The atheism (the firm belief that there is no God) and agnostic (indifference on religious matters) view, however, is a tough sell in Asia, compared to Christianity and Islam. According to Pew’s projection, the percentage of non-religious people in the Middle East will stay the same (0.6 percent) and will decrease in Asia Pacific and Sub-Saharan Africa. If societies become more secular as they develop (like in Latin America and the Caribbean), why it won’t that be the case in Asia?
Certainly Christianity is wildly popular in China, South Korea and Southeast Asia. Official data will always push the number down, but it would not be surprising if there were almost 100 million Christians in China today, and the number could double or triple in 40 years.
Chinese youth and young adults believe that Christianity is cooler, more fun and, importantly, more effective in their quest for wealth and success compared to other faiths or ideologies. South Korea hosts the largest Evangelical Christian churches in the world, which send the largest number of missionaries across the world after America.
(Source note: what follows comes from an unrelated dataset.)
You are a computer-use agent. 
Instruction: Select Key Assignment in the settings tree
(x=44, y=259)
Western economists are still investigating why Southeast Asian tycoons embrace Christianity.
Perhaps the rice growing history of Asia Pacific hardwired the spirit of communality and uniformity among Asians, and essentially to be a humanist is to be a lonely wolf at worst, or to be an individualistic thinker at best. A salon is not an ideal social venue for Asians, compared to a prayer meeting.
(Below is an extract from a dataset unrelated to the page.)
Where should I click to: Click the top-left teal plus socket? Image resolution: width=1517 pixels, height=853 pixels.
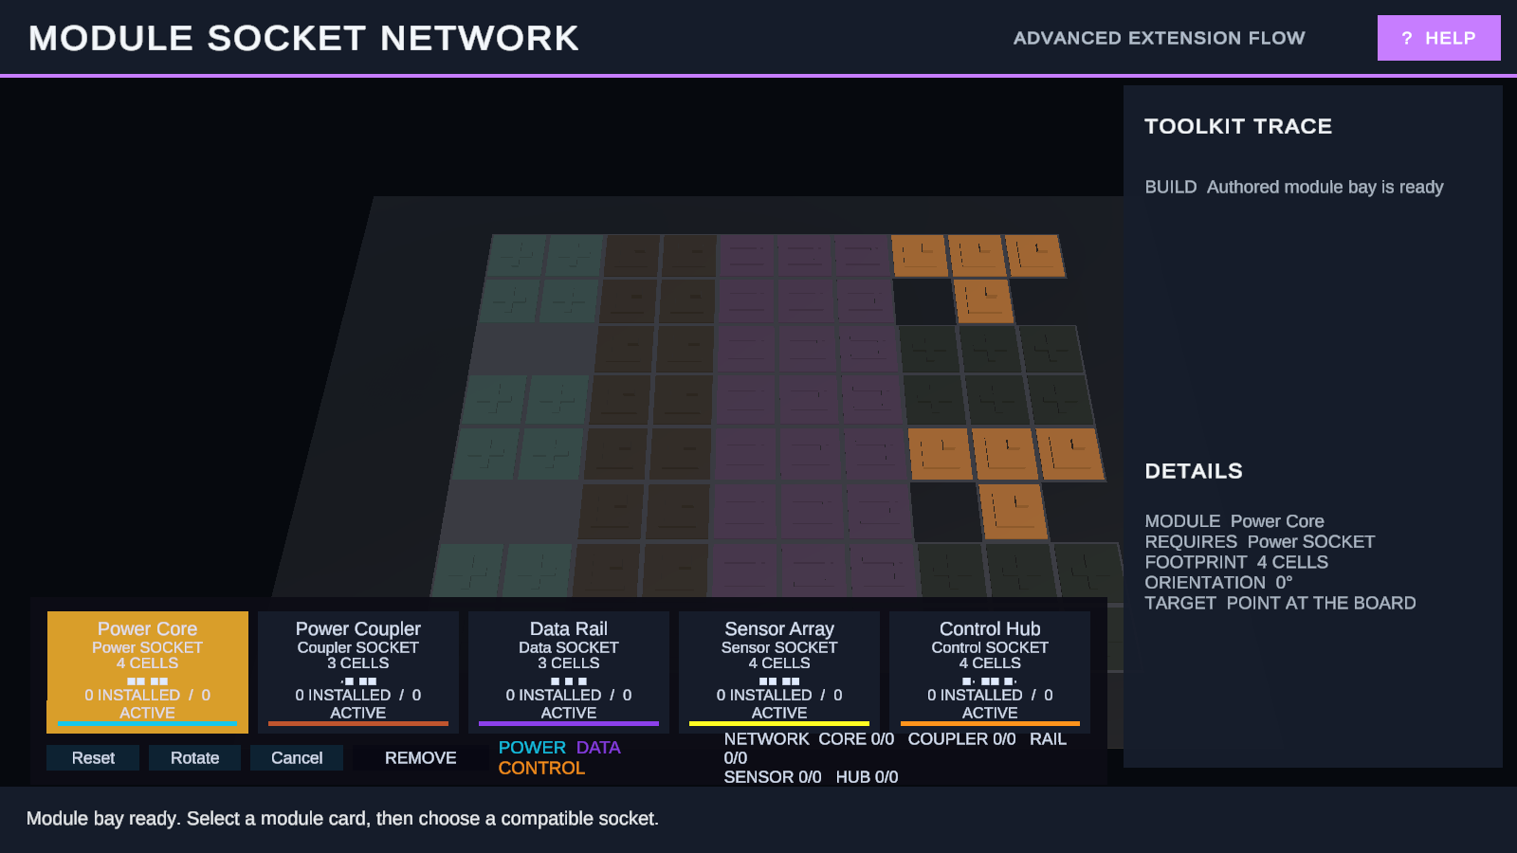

My encounters with Indonesian atheists have been less than pleasant. Those I’ve met are Chinese males from the upper-middle class who studied overseas. They are cynical, argumentative and difficult. On the other hand, affiliation with feminism has made me more religious. Most Indonesian feminists I know also have an attachment to their religions, be it Islam or Christianity. Religions’ misogynistic values don’t make us abandon them, but make us try to reform them from within or without.
So why will the number of Buddhists decrease? The hubs of Buddhists like Japan, South Korea and China have worried about population crises for more than a decade. Pensioners live longer while adults are marrying later in life, with a very low birth rate. Developing states like Thailand and Sri Lanka might help, but not much.
Consider this scenario. You are a supervisor at a multinational bank in Singapore with a CPA certificate and a postgraduate degree. You happen to be a female Buddhist. Single men in your life are too lewd, or too shy, or too shady to be potential dates. You love your nephew and niece, but your sister keeps complaining about pressure at school, school fees, the nanny, doctor’s bills, her husband and her mother-in-law.
You wonder why your Muslim and Hindu co-workers seldom complain about these problems. At least one of them has retired after giving birth, as your Christian convert sister did.
I have Indonesian friends, Chinese and Javanese alike, who have opted to marry but remain childless. Javanese Muslims are more open about their reasons than Chinese Christians. Being an Asia-Pacific nation, Indonesia’s population growth will hold steady, meaning we will no longer be the most populous Muslim nation by 2050, compared to Middle Eastern and African countries, Pakistan and even India, often thought as a Hindu nation.
A world of 9 billion souls is a daunting scenario. A world where Islam has no democratic and developed model is also an intimidating possibility. It is bizarre that Indonesia could be Islam’s greatest hope, seeing how more developed Malaysia and Turkey are preoccupied with hunting dissidents and silencing opposition than in catching up with Singapore and Germany, respectively. Are we up to the task?
Mario Rustan is a columnist for feminist website Magdalene and a founding member of the Ideapod mini-blog.